4. Prediction Interval Estimation in Penalized Regression Models of Insurance Data, with Aditya Vikram Sett, Dipak K. Dey, and Yuwen Gu. Link
This paper addresses prediction uncertainty quantification in Generalized Linear Models (GLMs), a critical area in scientific and business applications. It explores penalized regression for feature selection and de-biasing techniques for post-selection inference, tackling challenges in constructing valid confidence intervals due to model selection bias. By extending conformal prediction methods from linear models to GLMs, the study applies these techniques, particularly Tweedie regression, to insurance claim data, demonstrating their effectiveness in predictive accuracy and uncertainty estimation.
5. Interval Estimation of Coefficients in Penalized Regression Models of Insurance Data, with Zijian Huang, Dipak K. Dey, and Yuwen Gu
This study focuses on constructing confidence intervals for model parameters in the Tweedie regression, commonly used for zero-inflated semicontinuous insurance loss data. Post-selection inference is emphasized as a crucial step to ensure credibility in identifying important features, and addressing the bias in lasso estimates for large coefficients in GLMs. Traditional methods often lead to overly optimistic results, necessitating bias correction techniques for valid inference. Methodologies for post-selection confidence interval construction are discussed, with applications to insurance data providing practical insights.

SUPPLIED RECORDS:

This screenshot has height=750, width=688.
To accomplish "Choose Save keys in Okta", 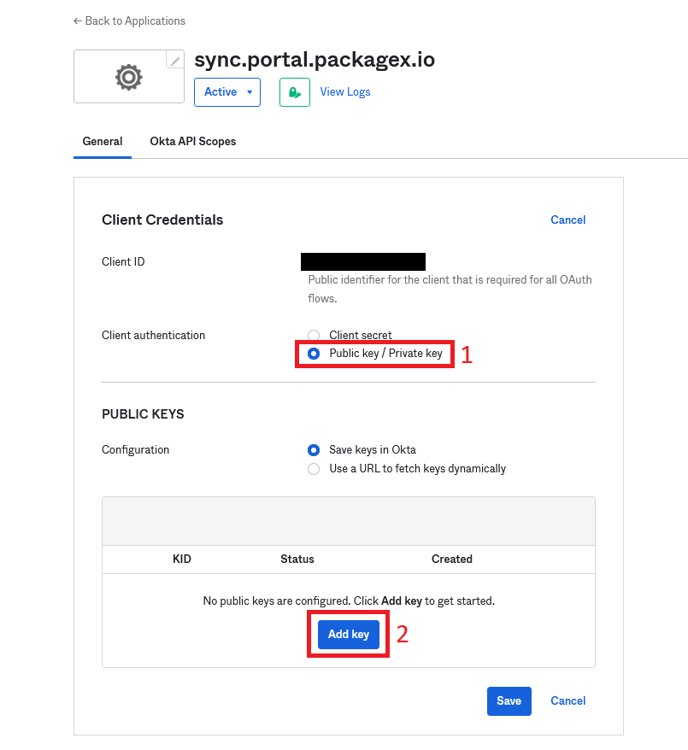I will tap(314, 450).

...

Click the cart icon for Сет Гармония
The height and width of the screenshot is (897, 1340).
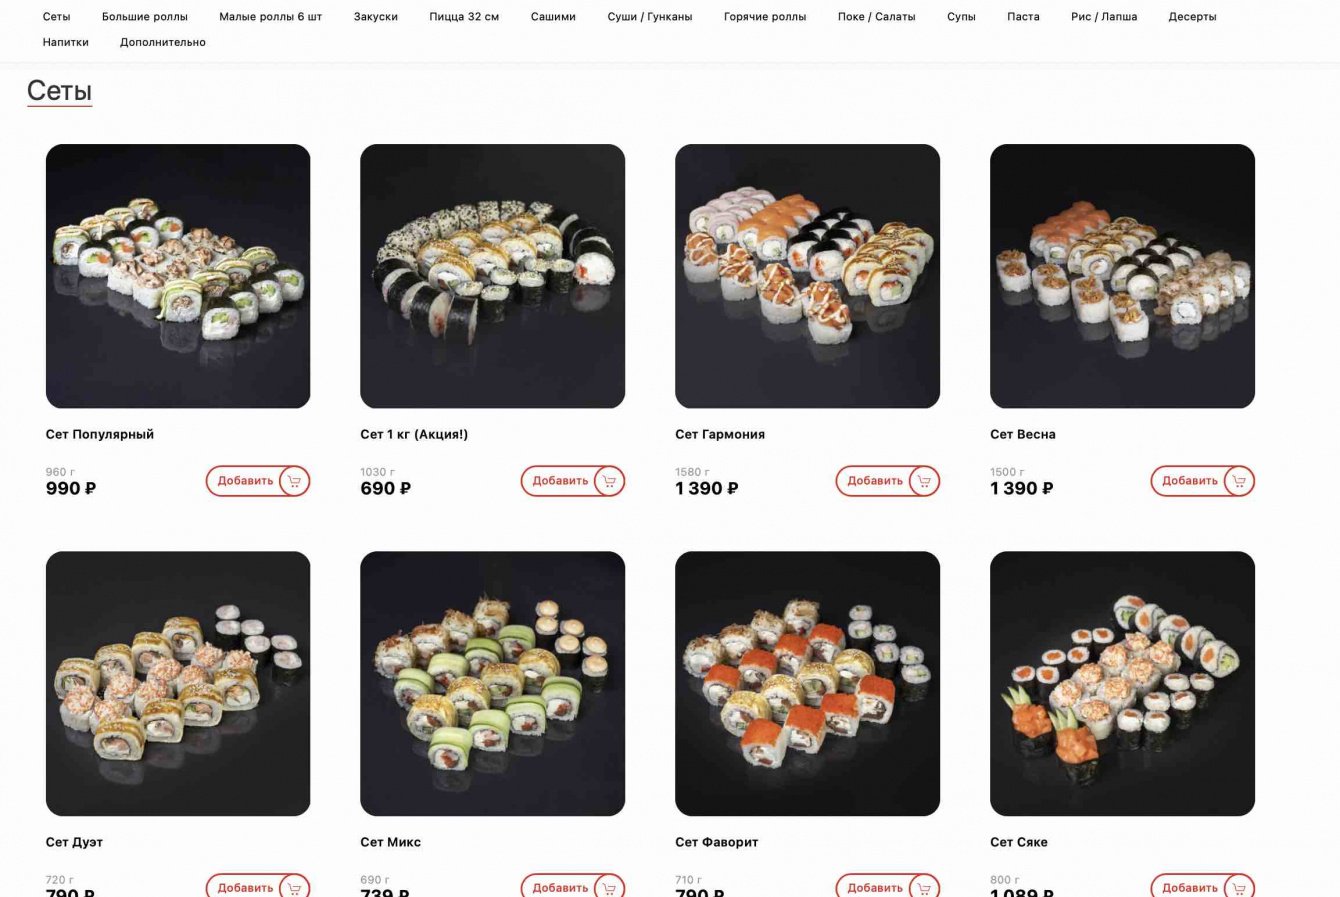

ASSIGNED TASK 1:
Answer each question using the passage on the two regression papers.
(a) Which type of regression does the first paper apply to insurance claim data?
(b) Which two authors appear on both papers?
(c) What kind of insurance loss data is Tweedie regression described as commonly used for?
ASSIGNED TASK 2:
Using the passage on the two regression papers, list every co-author it names, each one only once.
ASSIGNED TASK 3:
According to the passage on the two regression papers, why are bias correction techniques needed?
The data above comes from a separate source.

WRITTEN ANSWER 1:
(a) Tweedie regression.
(b) Dipak K. Dey and Yuwen Gu.
(c) Zero-inflated semicontinuous insurance loss data.

WRITTEN ANSWER 2:
Aditya Vikram Sett, Dipak K. Dey, Yuwen Gu, Zijian Huang

WRITTEN ANSWER 3:
Traditional methods often give overly optimistic results, so bias correction is needed for valid inference. The passage also points to the bias in lasso estimates for large coefficients in GLMs.